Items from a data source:
* * *

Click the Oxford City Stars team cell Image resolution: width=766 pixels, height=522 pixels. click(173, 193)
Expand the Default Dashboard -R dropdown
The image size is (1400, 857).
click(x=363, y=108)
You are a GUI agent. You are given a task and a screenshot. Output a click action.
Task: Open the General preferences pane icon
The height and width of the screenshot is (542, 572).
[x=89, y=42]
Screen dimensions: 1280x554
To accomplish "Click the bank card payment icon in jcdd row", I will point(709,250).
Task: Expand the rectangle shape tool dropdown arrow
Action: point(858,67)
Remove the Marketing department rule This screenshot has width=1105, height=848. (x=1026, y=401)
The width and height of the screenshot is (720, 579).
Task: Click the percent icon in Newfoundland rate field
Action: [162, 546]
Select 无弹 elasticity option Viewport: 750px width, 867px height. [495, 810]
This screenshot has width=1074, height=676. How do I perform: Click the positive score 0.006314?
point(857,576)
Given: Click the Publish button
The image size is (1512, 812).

* * *

Aim of the exercise
Reproduce the part of the records that opens with the line containing "Remove the Marketing" and closes with the line containing "Action: [162, 546]", both ends included.

Answer to the problem
Remove the Marketing department rule This screenshot has width=1105, height=848. (x=1026, y=401)
The width and height of the screenshot is (720, 579).
Task: Click the percent icon in Newfoundland rate field
Action: [162, 546]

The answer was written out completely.